* **Goal**:
Can you update the records below by swapping every "How do I perform" for "How can I carry out", keeping everything else the same?

※

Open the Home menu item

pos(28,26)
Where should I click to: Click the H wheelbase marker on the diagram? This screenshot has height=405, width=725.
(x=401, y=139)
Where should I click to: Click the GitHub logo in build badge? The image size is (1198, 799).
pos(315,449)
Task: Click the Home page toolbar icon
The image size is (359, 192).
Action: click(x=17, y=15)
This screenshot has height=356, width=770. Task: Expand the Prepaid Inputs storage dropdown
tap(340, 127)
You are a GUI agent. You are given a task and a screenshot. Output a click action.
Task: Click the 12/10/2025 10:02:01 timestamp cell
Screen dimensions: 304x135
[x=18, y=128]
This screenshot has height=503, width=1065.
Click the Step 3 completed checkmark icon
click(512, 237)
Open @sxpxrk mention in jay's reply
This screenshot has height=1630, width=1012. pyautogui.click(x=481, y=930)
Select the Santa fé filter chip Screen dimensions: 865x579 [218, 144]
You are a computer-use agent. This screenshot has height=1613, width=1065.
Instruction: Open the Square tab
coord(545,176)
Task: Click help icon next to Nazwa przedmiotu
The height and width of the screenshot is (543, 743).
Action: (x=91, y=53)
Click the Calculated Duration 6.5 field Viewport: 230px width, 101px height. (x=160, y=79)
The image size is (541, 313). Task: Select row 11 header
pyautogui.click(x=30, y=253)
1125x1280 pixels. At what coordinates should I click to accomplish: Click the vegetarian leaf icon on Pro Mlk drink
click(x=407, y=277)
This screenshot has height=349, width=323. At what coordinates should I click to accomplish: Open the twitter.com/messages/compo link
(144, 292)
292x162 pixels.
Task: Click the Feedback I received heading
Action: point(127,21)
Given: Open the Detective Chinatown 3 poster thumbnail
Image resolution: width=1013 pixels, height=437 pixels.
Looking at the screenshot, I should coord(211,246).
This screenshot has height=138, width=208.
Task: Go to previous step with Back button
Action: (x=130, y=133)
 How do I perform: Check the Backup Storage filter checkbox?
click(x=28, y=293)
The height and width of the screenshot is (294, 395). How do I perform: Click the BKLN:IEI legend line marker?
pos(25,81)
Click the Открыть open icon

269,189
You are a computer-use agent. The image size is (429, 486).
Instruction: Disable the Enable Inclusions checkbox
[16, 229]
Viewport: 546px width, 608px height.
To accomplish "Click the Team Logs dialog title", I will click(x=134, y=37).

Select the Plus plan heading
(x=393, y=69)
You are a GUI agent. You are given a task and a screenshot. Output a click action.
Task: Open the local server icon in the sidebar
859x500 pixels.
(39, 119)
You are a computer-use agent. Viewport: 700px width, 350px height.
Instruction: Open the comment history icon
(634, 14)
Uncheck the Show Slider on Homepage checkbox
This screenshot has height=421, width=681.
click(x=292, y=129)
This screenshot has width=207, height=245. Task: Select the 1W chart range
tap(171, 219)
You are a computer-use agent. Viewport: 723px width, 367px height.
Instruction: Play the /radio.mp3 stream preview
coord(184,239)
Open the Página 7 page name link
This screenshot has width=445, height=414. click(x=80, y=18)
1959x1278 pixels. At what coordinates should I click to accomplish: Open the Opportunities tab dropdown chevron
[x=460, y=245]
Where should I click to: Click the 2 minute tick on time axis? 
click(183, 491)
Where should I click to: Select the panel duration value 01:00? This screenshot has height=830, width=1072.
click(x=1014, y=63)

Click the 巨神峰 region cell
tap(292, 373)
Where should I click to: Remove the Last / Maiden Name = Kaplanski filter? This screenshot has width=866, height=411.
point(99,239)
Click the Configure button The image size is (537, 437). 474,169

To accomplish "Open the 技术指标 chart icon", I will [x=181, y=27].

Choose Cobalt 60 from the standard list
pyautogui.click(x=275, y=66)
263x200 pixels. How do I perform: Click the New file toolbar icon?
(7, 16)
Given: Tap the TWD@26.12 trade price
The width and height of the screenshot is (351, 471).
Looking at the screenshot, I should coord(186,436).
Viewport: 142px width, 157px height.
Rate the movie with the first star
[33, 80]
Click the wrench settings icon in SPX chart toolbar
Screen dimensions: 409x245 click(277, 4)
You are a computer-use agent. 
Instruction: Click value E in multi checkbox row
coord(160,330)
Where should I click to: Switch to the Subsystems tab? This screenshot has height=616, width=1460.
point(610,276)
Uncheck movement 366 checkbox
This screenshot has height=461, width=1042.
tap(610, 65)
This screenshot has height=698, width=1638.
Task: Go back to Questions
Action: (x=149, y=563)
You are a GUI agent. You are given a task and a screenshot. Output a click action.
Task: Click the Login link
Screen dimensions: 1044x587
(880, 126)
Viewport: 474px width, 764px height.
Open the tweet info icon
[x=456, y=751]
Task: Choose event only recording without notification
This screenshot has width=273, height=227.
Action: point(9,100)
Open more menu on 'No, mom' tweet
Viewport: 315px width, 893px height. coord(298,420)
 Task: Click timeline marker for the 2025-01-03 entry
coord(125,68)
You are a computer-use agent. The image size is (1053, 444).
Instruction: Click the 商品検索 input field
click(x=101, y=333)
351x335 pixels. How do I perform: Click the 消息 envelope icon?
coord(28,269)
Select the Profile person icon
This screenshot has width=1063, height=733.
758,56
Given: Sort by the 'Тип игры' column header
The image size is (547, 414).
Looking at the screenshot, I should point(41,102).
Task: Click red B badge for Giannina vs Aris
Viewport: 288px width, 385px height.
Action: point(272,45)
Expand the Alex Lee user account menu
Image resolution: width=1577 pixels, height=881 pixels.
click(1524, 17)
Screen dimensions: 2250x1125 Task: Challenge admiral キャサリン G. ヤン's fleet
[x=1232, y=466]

※

* **Reply to the exercise**:
Open the Home menu item

pos(28,26)
Where should I click to: Click the H wheelbase marker on the diagram? This screenshot has height=405, width=725.
(x=401, y=139)
Where should I click to: Click the GitHub logo in build badge? The image size is (1198, 799).
pos(315,449)
Task: Click the Home page toolbar icon
The image size is (359, 192).
Action: click(x=17, y=15)
This screenshot has height=356, width=770. Task: Expand the Prepaid Inputs storage dropdown
tap(340, 127)
You are a GUI agent. You are given a task and a screenshot. Output a click action.
Task: Click the 12/10/2025 10:02:01 timestamp cell
Screen dimensions: 304x135
[x=18, y=128]
This screenshot has height=503, width=1065.
Click the Step 3 completed checkmark icon
click(512, 237)
Open @sxpxrk mention in jay's reply
This screenshot has height=1630, width=1012. pyautogui.click(x=481, y=930)
Select the Santa fé filter chip Screen dimensions: 865x579 [218, 144]
You are a computer-use agent. This screenshot has height=1613, width=1065.
Instruction: Open the Square tab
coord(545,176)
Task: Click help icon next to Nazwa przedmiotu
The height and width of the screenshot is (543, 743).
Action: (x=91, y=53)
Click the Calculated Duration 6.5 field Viewport: 230px width, 101px height. (x=160, y=79)
The image size is (541, 313). Task: Select row 11 header
pyautogui.click(x=30, y=253)
1125x1280 pixels. At what coordinates should I click to accomplish: Click the vegetarian leaf icon on Pro Mlk drink
click(x=407, y=277)
This screenshot has height=349, width=323. At what coordinates should I click to accomplish: Open the twitter.com/messages/compo link
(144, 292)
292x162 pixels.
Task: Click the Feedback I received heading
Action: point(127,21)
Given: Open the Detective Chinatown 3 poster thumbnail
Image resolution: width=1013 pixels, height=437 pixels.
Looking at the screenshot, I should coord(211,246).
This screenshot has height=138, width=208.
Task: Go to previous step with Back button
Action: (x=130, y=133)
 How can I carry out: Check the Backup Storage filter checkbox?
click(x=28, y=293)
The height and width of the screenshot is (294, 395). How can I carry out: Click the BKLN:IEI legend line marker?
pos(25,81)
Click the Открыть open icon

269,189
You are a computer-use agent. The image size is (429, 486).
Instruction: Disable the Enable Inclusions checkbox
[16, 229]
Viewport: 546px width, 608px height.
To accomplish "Click the Team Logs dialog title", I will click(x=134, y=37).

Select the Plus plan heading
(x=393, y=69)
You are a GUI agent. You are given a task and a screenshot. Output a click action.
Task: Open the local server icon in the sidebar
859x500 pixels.
(39, 119)
You are a computer-use agent. Viewport: 700px width, 350px height.
Instruction: Open the comment history icon
(634, 14)
Uncheck the Show Slider on Homepage checkbox
This screenshot has height=421, width=681.
click(x=292, y=129)
This screenshot has width=207, height=245. Task: Select the 1W chart range
tap(171, 219)
You are a computer-use agent. Viewport: 723px width, 367px height.
Instruction: Play the /radio.mp3 stream preview
coord(184,239)
Open the Página 7 page name link
This screenshot has width=445, height=414. click(x=80, y=18)
1959x1278 pixels. At what coordinates should I click to accomplish: Open the Opportunities tab dropdown chevron
[x=460, y=245]
Where should I click to: Click the 2 minute tick on time axis? 
click(183, 491)
Where should I click to: Select the panel duration value 01:00? This screenshot has height=830, width=1072.
click(x=1014, y=63)

Click the 巨神峰 region cell
tap(292, 373)
Where should I click to: Remove the Last / Maiden Name = Kaplanski filter? This screenshot has width=866, height=411.
point(99,239)
Click the Configure button The image size is (537, 437). 474,169

To accomplish "Open the 技术指标 chart icon", I will [x=181, y=27].

Choose Cobalt 60 from the standard list
pyautogui.click(x=275, y=66)
263x200 pixels. How can I carry out: Click the New file toolbar icon?
(7, 16)
Given: Tap the TWD@26.12 trade price
The width and height of the screenshot is (351, 471).
Looking at the screenshot, I should coord(186,436).
Viewport: 142px width, 157px height.
Rate the movie with the first star
[33, 80]
Click the wrench settings icon in SPX chart toolbar
Screen dimensions: 409x245 click(277, 4)
You are a computer-use agent. 
Instruction: Click value E in multi checkbox row
coord(160,330)
Where should I click to: Switch to the Subsystems tab? This screenshot has height=616, width=1460.
point(610,276)
Uncheck movement 366 checkbox
This screenshot has height=461, width=1042.
tap(610, 65)
This screenshot has height=698, width=1638.
Task: Go back to Questions
Action: (x=149, y=563)
You are a GUI agent. You are given a task and a screenshot. Output a click action.
Task: Click the Login link
Screen dimensions: 1044x587
(880, 126)
Viewport: 474px width, 764px height.
Open the tweet info icon
[x=456, y=751]
Task: Choose event only recording without notification
This screenshot has width=273, height=227.
Action: point(9,100)
Open more menu on 'No, mom' tweet
Viewport: 315px width, 893px height. coord(298,420)
 Task: Click timeline marker for the 2025-01-03 entry
coord(125,68)
You are a computer-use agent. The image size is (1053, 444).
Instruction: Click the 商品検索 input field
click(x=101, y=333)
351x335 pixels. How can I carry out: Click the 消息 envelope icon?
coord(28,269)
Select the Profile person icon
This screenshot has width=1063, height=733.
758,56
Given: Sort by the 'Тип игры' column header
The image size is (547, 414).
Looking at the screenshot, I should point(41,102).
Task: Click red B badge for Giannina vs Aris
Viewport: 288px width, 385px height.
Action: point(272,45)
Expand the Alex Lee user account menu
Image resolution: width=1577 pixels, height=881 pixels.
click(1524, 17)
Screen dimensions: 2250x1125 Task: Challenge admiral キャサリン G. ヤン's fleet
[x=1232, y=466]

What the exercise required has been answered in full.